Ce qui change, toutefois, comme le relève l’avocate dans son post Telegram, ce sont les peines appliquées en cas de non-respect des réquisitions. Aggravées, elles passent d’un an d’emprisonnement et 4 500 euros d’amende en temps de paix (article L.2236-2 actuel, abrogé) à cinq ans et 500 000 euros d’amende (L.2212-9). Les peines en cas de refus de se plier à une demande de blocage de biens mobiliers, ou de recensement de ceux-ci, n’ont été que déplacées à l’article L.2211-5 : elles restent de un an de prison, et voient l’amende augmentée à hauteur de 15 000 euros.

Reste que les réquisitions, aujourd’hui «cantonnées à des situations d’une exceptionnelle gravité», seront facilitées par ce texte : c’est notamment le cas des chaînes de production stratégiques, mobilisables «sans qu’une menace directe et immédiate pesant sur le territoire national ne soit nécessairement caractérisée» (p. 199).

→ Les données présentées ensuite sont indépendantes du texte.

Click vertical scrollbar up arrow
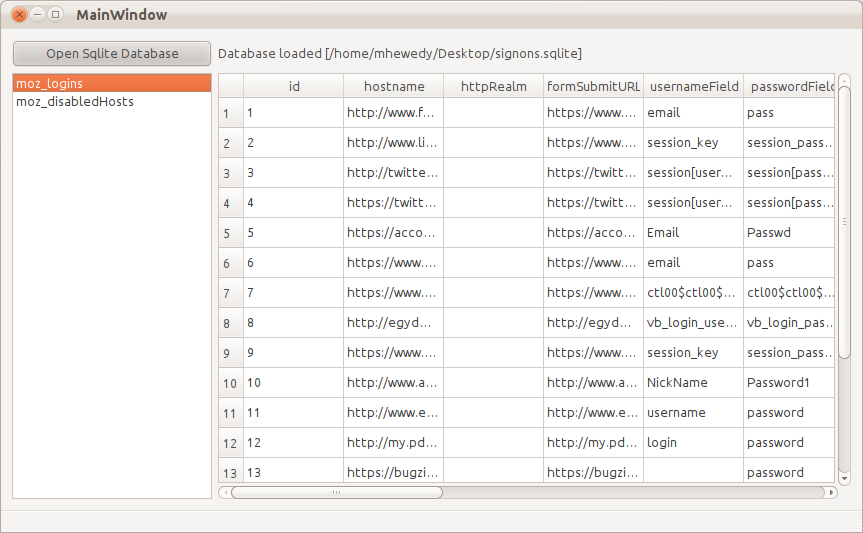 pos(844,80)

Une nécessité assumée par Thomas Gassilloud, président macroniste de la commission de la défense nationale et des forces armées à l’Assemblée nationale. «On vit dans un monde plus dangereux : il est nécessaire d’adjoindre aux capacités militaires des capacités civiles [en cas de besoin]», indique-t-il à CheckNews.

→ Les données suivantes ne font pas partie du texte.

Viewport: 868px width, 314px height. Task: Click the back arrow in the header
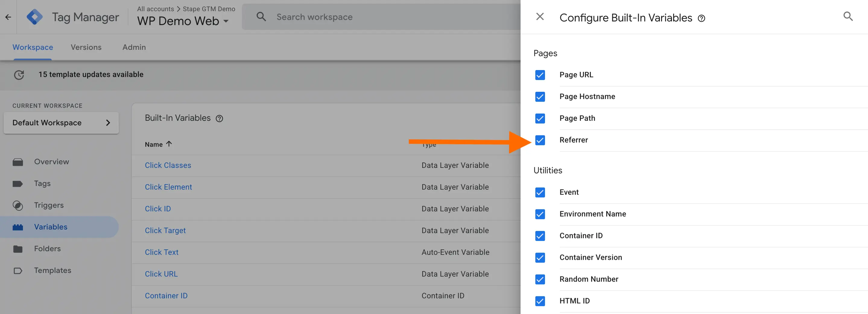[x=8, y=17]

Auprès de nos confrères de France Info, le ministère des Armées explique que le texte précise bien que «les personnes physiques sont réquisitionnées en fonction de leurs aptitudes physiques et psychiques et de leurs compétences professionnelles ou techniques». Et «ne peuvent en aucun cas être réquisitionnées pour l’exécution de missions militaires, qui ne peuvent être assurées que par les forces armées».

Des dispositions qui font consensus

De la même manière, la mise en œuvre de ces réquisitions ne dépendra pas du bon vouloir du chef de l’exécutif, contrairement à ce qu’affirme Myriam Palomba : elle devra être précisée et validée par un décret en Conseil d'Etat. Contacté par CheckNews, le ministère de la Défense abonde, et souligne que les réquisitions, loin de correspondre à des mobilisations générales, «ne peuvent être ordonnées que si elles sont strictement nécessaires et proportionnées, sous le contrôle du juge».

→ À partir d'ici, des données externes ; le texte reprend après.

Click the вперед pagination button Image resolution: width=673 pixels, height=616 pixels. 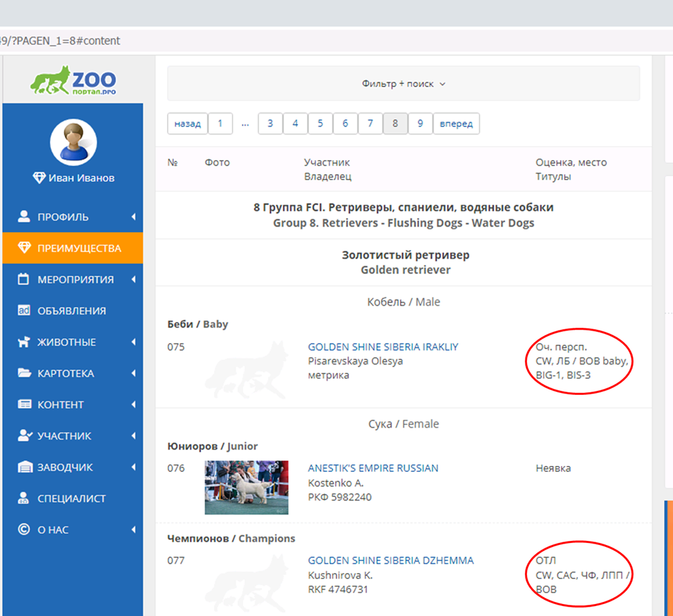click(456, 123)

Une protection juridique qui a permis au texte de faire globalement consensus, y compris au sein de l’opposition. L’entourage de Guillaume Gontard, sénateur écologiste, vice-président de la commission des affaires étrangères, de la défense et des forces armées au Sénat et auteur d’un texte particulièrement critique concernant la loi de programmation militaire, explique que ce nouveau texte «semble parfaitement bordé juridiquement», «paraît peu changer le droit existant» et reste «limité à des circonstances tout à fait exceptionnelles et gravissimes». Il ajoute que «personne n’a soulevé de lièvre» lors des débats, et que la mesure «n’a fait l’objet d’à peu près aucun débat au Sénat».

A l’Assemblée, selon Thomas Gassilloud, il n’y a pas eu «de débat majeur sur le sujet». Du côté du député Insoumis Aurélien Saintoul, on souligne toutefois que si le groupe LFI-Nupes «n’est pas forcément en désaccord avec une mise à jour du régime des réquisitions», il s’est abstenu sur l’article 23, jugé «flou». Au-delà de la nécessité que «les modalités [des réquisitions] soient précisées pour éviter toute dérive», le groupe a déposé un amendement demandant «à ce que le Parlement se prononce» dans le cas d’une menace seulement «prévisible». Un amendement rejeté en commission.

De fait, à l’exception d’un amendement gouvernemental réparant une omission à l’article L.2211-5, les articles cités par Virginie de Araújo-Recchia (L.2212-1, L.2212-2 et L.2212-9) n’ont subi que des modifications syntaxiques au cours de leur parcours parlementaire.